Start of Material for this task

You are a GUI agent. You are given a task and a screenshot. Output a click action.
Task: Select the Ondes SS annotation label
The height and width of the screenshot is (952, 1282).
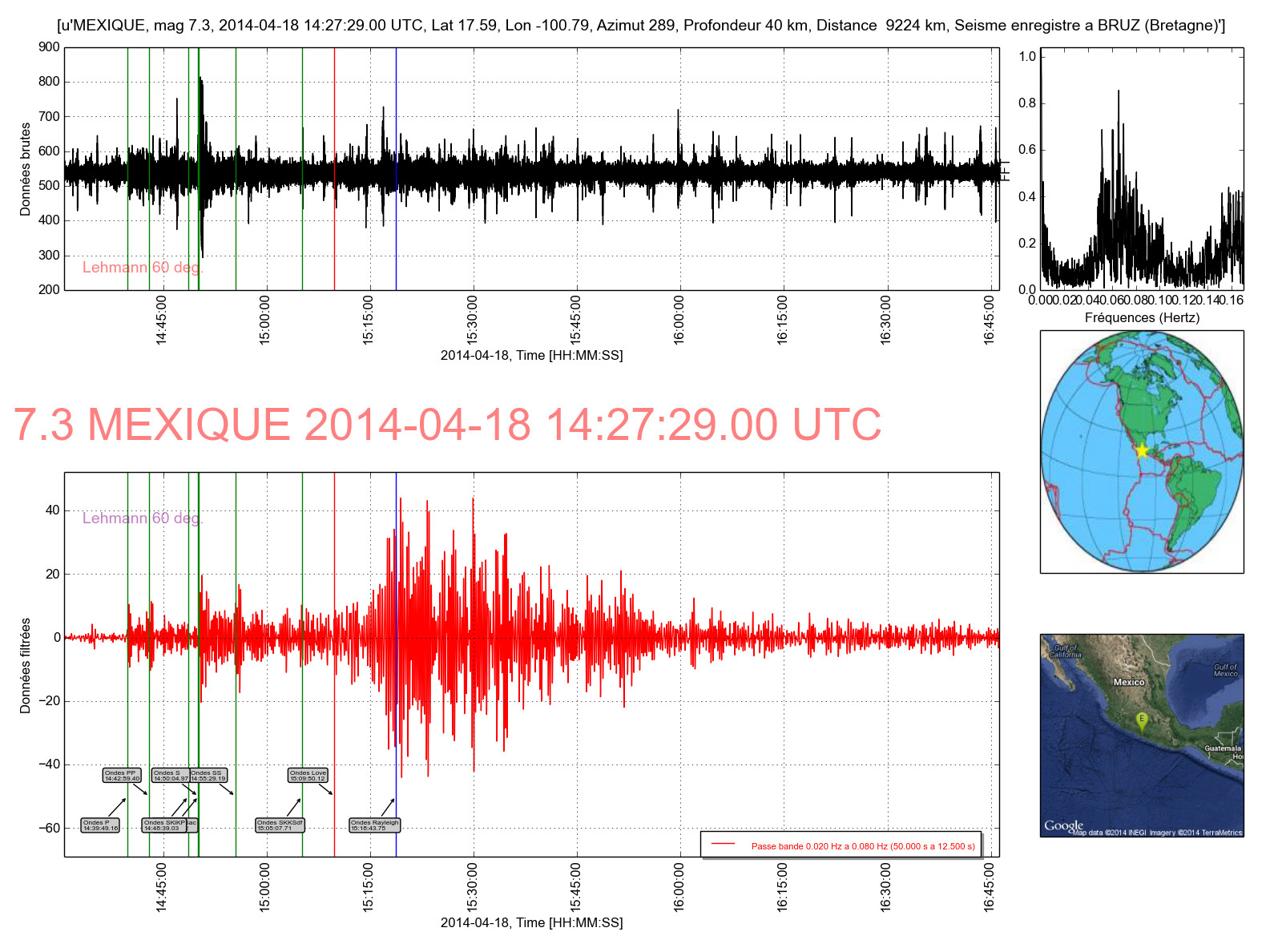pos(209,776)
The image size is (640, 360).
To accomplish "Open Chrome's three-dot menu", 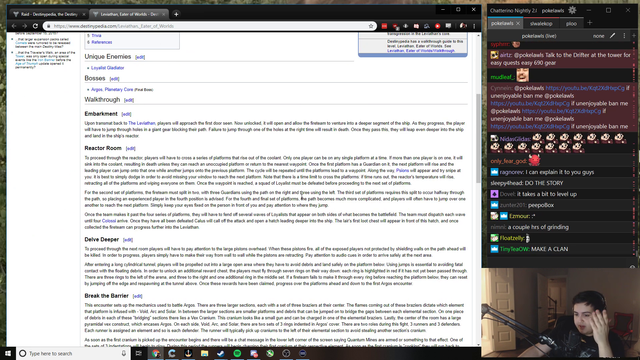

End of Material for this task

** Task goal **
Exclude every picture, then reproduce the remaining data character for character.

** Task solution **
You are a GUI agent. You are given a task and a screenshot. Output a click action.
Task: Select the Ondes SS annotation label
The height and width of the screenshot is (952, 1282).
pos(209,776)
The image size is (640, 360).
To accomplish "Open Chrome's three-dot menu", 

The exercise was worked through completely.